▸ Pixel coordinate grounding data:

::::

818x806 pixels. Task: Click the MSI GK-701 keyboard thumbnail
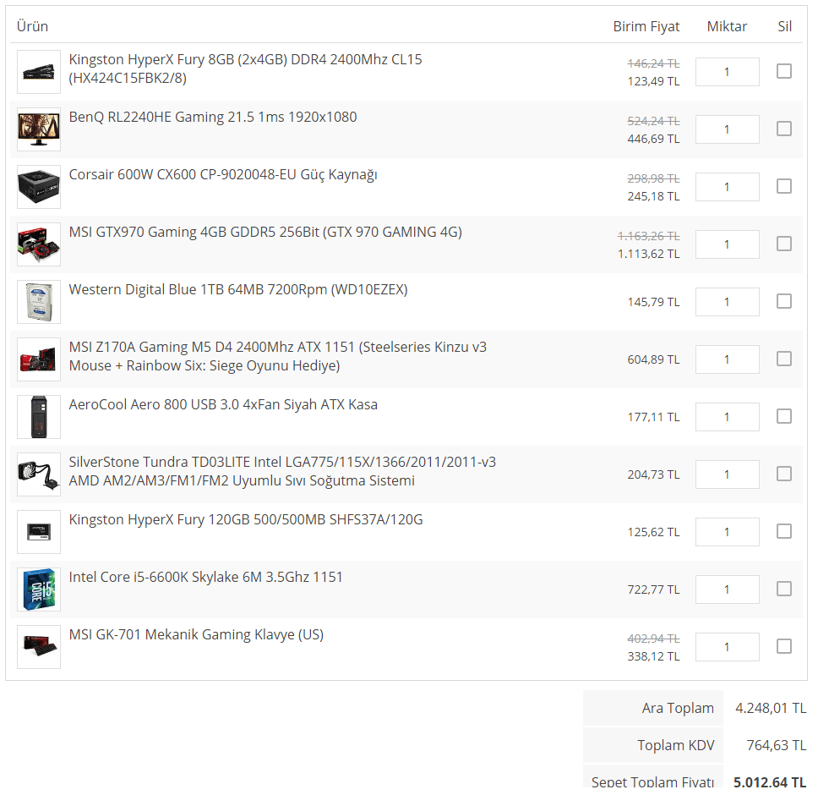click(37, 646)
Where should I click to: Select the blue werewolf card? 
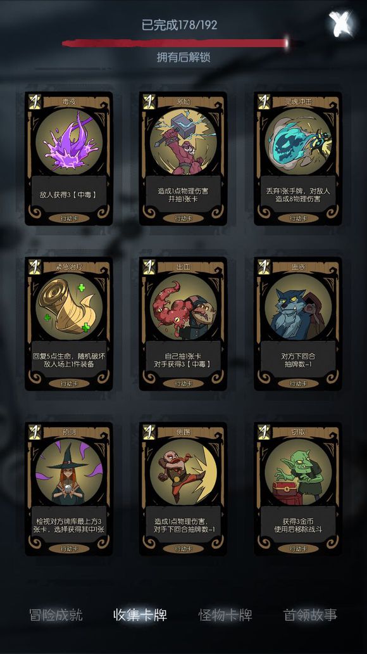pyautogui.click(x=298, y=324)
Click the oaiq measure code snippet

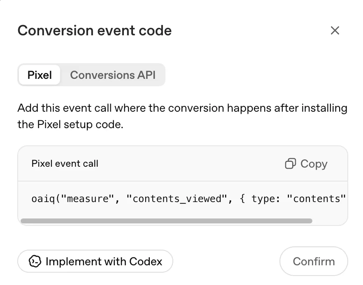[188, 199]
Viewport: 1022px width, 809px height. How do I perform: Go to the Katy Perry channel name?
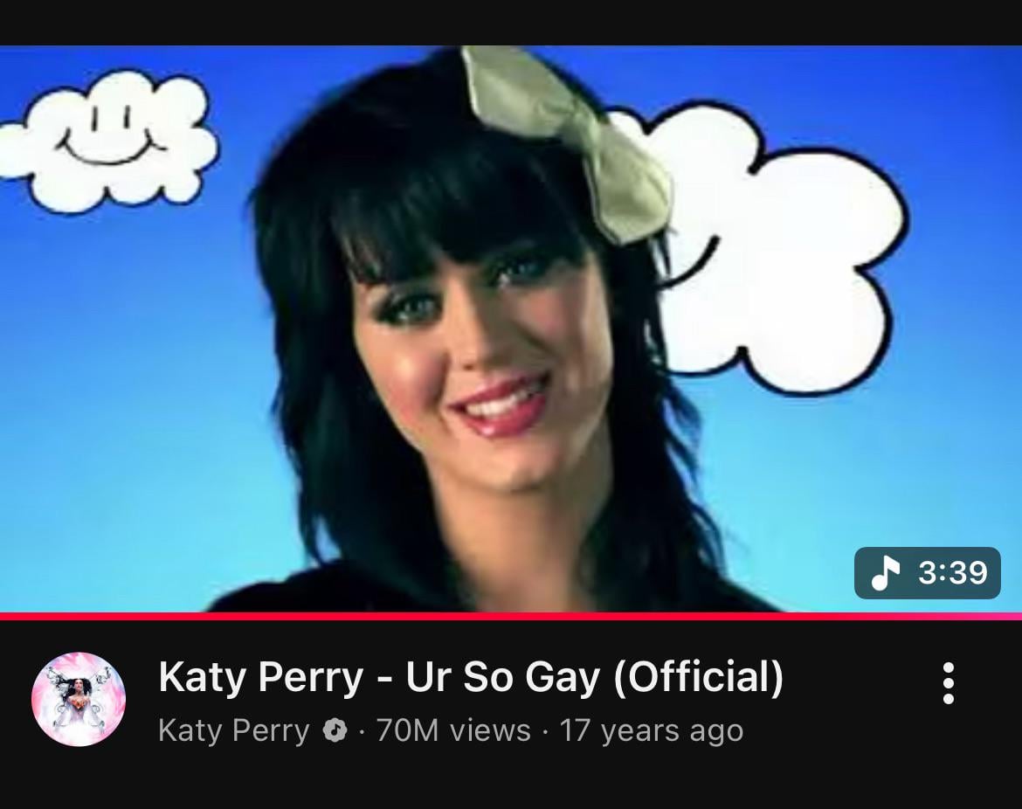point(233,730)
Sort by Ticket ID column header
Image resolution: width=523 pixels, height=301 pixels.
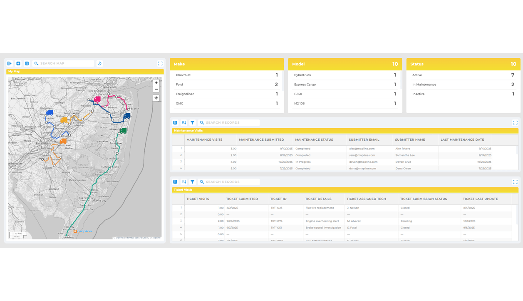(278, 199)
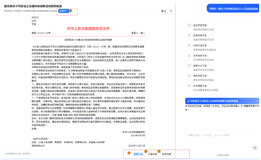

::::

▸ WORK INSTRUCTIONS: Return each entry exactly as given. Leave the images out.

▸ COMPLETED EXERCISE:
818x806 pixels. Task: Click the MSI GK-701 keyboard thumbnail
click(37, 646)
Where should I click to: Select the blue werewolf card? 
pyautogui.click(x=298, y=324)
Click the oaiq measure code snippet

[188, 199]
Viewport: 1022px width, 809px height. How do I perform: Go to the Katy Perry channel name?
point(233,730)
Sort by Ticket ID column header
Image resolution: width=523 pixels, height=301 pixels.
(278, 199)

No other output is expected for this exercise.